2016年度におけるEC売上高は、前期比で8.8%増の1080億円。同社最大の旗艦店、マルチメディア梅田の年間売り上げをしのぐ規模にまで拡大した。競合他社は、家電量販首位のヤマダ電機がソフトバンクグループと提携。2位のビックカメラも楽天と合弁会社を設立し「楽天ビック」を2018年からスタートさせて追い上げを図るなど、競争が過熱している。
ECで先行するヨドバシの強さはどこにあるのか。同社のEC事業のキーマンであり、ヨドバシカメラ創業社長の子息でもある藤沢和則副社長を直撃した。

当初の売り上げは微々たるもの

――楽天市場のサービス開始が1997年、アマゾンジャパンがサービスを始めたのは2000年でした。他方、ヨドバシがECに参入したのも1998年と、国内ECの黎明期にあたります。

インターネットの商用利用が本格的に始まったのは、1990年代前半のこと。当時は紙のカタログやテレホン・ショッピングなどの通販の全盛期。米国を見ても、アパレルやスポーツ用品などを扱うカタログ通販の企業が無数にあった。ネットを使って通販を始めれば、これの代替になるのではと思った。

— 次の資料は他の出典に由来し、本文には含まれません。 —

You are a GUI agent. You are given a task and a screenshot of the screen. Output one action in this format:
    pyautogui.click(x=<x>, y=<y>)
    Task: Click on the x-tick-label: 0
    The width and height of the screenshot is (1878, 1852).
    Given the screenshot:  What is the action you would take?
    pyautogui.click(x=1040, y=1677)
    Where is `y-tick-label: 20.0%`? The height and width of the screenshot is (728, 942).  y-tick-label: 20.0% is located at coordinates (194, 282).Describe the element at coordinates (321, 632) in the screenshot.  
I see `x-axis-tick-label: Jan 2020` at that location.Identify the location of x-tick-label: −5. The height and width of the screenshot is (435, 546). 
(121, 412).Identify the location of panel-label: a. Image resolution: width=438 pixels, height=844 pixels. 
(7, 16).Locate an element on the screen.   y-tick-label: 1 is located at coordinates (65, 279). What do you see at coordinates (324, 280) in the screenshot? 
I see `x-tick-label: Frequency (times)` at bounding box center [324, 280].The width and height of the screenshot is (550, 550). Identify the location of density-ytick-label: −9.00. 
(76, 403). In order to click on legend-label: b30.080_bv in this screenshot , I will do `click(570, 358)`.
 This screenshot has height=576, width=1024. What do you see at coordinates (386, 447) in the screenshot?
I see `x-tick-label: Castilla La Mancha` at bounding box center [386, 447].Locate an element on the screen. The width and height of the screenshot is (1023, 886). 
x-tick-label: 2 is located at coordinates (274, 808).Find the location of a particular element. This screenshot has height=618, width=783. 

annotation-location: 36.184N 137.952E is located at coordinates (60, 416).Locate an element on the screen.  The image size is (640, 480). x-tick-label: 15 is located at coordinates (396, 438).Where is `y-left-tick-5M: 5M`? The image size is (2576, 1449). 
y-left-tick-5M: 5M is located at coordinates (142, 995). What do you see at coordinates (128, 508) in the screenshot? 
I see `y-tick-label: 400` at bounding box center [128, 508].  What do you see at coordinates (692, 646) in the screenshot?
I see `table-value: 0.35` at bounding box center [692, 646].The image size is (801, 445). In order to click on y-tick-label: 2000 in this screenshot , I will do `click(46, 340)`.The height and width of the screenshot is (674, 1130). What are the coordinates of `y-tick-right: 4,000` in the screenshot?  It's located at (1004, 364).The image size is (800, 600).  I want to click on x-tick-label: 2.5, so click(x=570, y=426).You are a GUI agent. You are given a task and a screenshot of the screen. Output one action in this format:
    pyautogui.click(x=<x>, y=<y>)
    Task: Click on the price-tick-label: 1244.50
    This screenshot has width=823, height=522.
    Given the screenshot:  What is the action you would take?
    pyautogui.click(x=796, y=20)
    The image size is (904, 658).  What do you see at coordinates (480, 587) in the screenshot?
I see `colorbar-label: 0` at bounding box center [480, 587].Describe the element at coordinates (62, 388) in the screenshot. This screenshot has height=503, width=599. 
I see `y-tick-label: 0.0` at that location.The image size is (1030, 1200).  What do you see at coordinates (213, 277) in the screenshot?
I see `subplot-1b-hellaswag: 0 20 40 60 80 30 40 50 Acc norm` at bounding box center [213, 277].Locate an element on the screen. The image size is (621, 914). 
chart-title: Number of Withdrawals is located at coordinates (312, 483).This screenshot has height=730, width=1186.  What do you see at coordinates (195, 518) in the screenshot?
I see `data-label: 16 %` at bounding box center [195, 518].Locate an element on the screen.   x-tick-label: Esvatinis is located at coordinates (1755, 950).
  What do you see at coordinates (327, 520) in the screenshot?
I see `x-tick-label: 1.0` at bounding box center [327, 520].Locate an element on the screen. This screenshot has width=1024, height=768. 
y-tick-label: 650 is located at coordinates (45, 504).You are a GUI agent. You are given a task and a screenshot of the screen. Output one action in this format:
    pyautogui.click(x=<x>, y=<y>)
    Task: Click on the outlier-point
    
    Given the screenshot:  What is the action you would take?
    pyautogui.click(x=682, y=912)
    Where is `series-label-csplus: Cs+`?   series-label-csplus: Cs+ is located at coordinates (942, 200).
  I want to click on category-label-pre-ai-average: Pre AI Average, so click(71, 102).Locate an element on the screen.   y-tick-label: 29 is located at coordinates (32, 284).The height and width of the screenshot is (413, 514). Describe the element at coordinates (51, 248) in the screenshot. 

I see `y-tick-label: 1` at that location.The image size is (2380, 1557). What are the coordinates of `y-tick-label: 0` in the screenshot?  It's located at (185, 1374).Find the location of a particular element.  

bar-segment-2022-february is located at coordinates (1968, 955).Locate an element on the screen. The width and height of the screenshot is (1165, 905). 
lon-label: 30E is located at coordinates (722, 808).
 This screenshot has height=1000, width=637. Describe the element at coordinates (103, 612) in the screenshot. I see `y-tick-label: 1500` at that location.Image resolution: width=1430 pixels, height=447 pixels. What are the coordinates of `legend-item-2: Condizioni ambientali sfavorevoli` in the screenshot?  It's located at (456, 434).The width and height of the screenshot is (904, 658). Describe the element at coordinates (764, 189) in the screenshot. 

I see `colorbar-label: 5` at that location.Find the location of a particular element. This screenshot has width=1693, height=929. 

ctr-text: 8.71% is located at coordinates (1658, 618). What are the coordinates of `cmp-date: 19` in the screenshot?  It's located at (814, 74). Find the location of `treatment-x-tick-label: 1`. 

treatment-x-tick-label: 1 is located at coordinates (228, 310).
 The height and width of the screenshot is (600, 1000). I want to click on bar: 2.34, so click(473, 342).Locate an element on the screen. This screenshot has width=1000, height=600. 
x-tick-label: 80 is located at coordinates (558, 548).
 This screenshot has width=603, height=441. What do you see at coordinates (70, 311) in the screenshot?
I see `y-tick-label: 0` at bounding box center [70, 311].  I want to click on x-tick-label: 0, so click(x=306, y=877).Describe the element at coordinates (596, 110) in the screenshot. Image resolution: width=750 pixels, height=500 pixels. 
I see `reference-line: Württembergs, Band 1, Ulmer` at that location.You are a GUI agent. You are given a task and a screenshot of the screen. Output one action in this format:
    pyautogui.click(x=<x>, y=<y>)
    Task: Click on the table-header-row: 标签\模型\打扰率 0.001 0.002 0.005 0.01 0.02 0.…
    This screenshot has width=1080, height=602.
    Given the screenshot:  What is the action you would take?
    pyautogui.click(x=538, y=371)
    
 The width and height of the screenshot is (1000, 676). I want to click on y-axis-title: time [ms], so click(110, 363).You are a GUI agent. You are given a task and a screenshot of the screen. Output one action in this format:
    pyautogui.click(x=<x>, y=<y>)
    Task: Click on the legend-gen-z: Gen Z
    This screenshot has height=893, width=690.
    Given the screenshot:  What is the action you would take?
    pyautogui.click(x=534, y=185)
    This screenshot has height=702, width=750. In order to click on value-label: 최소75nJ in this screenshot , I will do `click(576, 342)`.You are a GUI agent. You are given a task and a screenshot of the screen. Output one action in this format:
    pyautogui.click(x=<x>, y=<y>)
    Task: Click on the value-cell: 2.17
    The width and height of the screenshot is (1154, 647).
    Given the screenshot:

そこでJava(プログラミング言語の1つ)が普及しはじめたことを契機に、ECサイトを作ることになった。当初は300~400品目程度の小規模なもので、売上高など微々たるもの。ちなみに、2016年からスタートした即時配送サービス「ヨドバシエクストリーム」の構想は、当時からあったものだ。

――当時からECが拡大するという見方をしていたのでしょうか。

古い話になるが、大学で受けていた経済系のゼミで、「将来何が残って、何がなくなるか」という議論をすることがあった。様々な理論を使って、私が導き出したのは、以下の3つのものは残るという結論だ。

1つ目は恋人、2つ目は泥棒、そして3つ目が運送業者だ。いくら時代が進んでも、モノを移動する仕事はなくならないと。